Don’t beat yourself up for not immediately being positive about what’s happening in your life and to your body. It sounds like you are suffering with fatigue, pushing yourself on does not help beat real MS fatigue. Sometimes all you can do it rest. Do things a bit at a time. You do not have to straight away ‘accept’ MS, ‘come to terms’ with it or smile about it bravely. Give yourself (and your husband too) a chance to weep and wail at it. To swear and complain. To shout ‘it’s not bloody fair!’ Because, it’s really not. You didn’t spend all your life eating properly, staying fit and healthy only to end up using a stick!!

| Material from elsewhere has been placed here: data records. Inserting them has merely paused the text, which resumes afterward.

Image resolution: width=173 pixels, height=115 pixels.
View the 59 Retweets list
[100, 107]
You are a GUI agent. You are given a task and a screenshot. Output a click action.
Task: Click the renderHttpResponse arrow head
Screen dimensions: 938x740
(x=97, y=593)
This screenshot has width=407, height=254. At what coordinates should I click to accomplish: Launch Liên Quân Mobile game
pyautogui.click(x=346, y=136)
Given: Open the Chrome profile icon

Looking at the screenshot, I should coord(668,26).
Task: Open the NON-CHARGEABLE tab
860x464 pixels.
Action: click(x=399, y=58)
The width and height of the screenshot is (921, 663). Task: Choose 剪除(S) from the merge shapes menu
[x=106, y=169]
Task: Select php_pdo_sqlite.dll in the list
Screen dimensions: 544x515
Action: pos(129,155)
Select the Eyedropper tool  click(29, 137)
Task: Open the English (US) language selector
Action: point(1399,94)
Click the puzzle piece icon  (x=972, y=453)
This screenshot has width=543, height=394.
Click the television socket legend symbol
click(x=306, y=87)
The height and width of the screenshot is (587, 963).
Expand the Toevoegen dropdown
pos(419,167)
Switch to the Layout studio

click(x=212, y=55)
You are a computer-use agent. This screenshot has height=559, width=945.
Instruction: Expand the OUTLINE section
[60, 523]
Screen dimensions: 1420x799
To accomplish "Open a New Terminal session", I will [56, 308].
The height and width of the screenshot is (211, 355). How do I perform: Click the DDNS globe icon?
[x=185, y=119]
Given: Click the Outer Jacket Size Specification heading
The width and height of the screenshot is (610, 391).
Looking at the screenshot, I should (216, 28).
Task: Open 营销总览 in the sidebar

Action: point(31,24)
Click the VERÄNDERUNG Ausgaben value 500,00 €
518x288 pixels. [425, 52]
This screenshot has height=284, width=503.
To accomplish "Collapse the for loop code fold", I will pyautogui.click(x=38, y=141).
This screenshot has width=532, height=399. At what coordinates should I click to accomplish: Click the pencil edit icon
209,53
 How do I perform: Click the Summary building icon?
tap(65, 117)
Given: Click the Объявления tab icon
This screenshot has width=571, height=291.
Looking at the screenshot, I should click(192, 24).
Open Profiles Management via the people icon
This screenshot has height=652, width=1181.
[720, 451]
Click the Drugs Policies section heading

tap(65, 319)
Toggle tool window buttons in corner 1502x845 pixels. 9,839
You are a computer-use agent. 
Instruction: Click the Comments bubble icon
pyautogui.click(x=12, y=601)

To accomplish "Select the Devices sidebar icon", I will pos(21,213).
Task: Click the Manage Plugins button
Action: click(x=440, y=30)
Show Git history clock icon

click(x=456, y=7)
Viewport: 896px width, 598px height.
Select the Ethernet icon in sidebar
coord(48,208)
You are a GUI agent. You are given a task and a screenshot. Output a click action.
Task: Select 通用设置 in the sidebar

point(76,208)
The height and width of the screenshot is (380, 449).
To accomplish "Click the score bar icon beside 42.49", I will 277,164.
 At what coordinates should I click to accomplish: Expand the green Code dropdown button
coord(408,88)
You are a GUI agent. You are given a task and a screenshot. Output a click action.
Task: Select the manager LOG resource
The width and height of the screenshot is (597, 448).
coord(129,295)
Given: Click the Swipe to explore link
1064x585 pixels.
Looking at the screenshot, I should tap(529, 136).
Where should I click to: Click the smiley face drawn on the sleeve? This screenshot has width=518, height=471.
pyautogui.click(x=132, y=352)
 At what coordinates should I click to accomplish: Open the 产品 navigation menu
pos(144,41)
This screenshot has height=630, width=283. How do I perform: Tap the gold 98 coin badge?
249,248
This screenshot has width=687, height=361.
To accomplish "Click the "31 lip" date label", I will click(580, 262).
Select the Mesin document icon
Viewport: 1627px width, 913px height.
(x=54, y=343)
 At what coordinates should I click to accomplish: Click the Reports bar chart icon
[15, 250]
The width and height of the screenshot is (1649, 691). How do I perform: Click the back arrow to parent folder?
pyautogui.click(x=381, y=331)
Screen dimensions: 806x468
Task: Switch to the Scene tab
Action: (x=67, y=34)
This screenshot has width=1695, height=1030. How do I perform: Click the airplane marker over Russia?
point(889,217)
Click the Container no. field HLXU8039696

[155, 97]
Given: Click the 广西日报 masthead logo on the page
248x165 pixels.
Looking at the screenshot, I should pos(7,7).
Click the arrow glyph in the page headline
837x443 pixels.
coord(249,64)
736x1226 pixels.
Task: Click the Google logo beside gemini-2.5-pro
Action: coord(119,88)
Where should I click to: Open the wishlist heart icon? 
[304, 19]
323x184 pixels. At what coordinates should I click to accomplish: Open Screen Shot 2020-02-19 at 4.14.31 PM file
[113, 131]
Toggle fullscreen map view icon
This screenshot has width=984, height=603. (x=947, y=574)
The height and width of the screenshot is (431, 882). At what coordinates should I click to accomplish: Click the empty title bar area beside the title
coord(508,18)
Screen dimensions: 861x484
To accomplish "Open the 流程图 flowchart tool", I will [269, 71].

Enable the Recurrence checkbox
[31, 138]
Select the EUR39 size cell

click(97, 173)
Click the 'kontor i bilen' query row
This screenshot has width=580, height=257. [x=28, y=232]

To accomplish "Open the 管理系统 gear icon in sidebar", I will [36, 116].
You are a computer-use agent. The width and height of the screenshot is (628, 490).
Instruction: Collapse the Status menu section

The time will come when you can look more calmly at the damned disease that appears to have waltzed uninvited into your life.

Sue

Oh Sue,

thank you so much. Everything you have said there is extremely reassuring and helps me enormously . I guess I have to wait and see , be patient and keep my fingers crossed. It does’nt help with the timing of everything as being Christmas I find myself home alone and missing out on all the planned festivities. I know my system has taken a massive hit but the fatigue is beyond anything I have ever felt before . I guess it is something I will be able to deal with better in time it’s just not something I’ve ever experienced before.

I have thought about how unfair it all is but then I tell myself I’m so much luckier than some. I’m also lucky that I have an MS specialist at our local hospital that I will see. In the meantime like you say I need to take care of myself and rest to allow my body some time to heal and embrace the luxury of time off from work for the first time in my adult life. Hopefully over the next few weeks I will start to feel more like me again.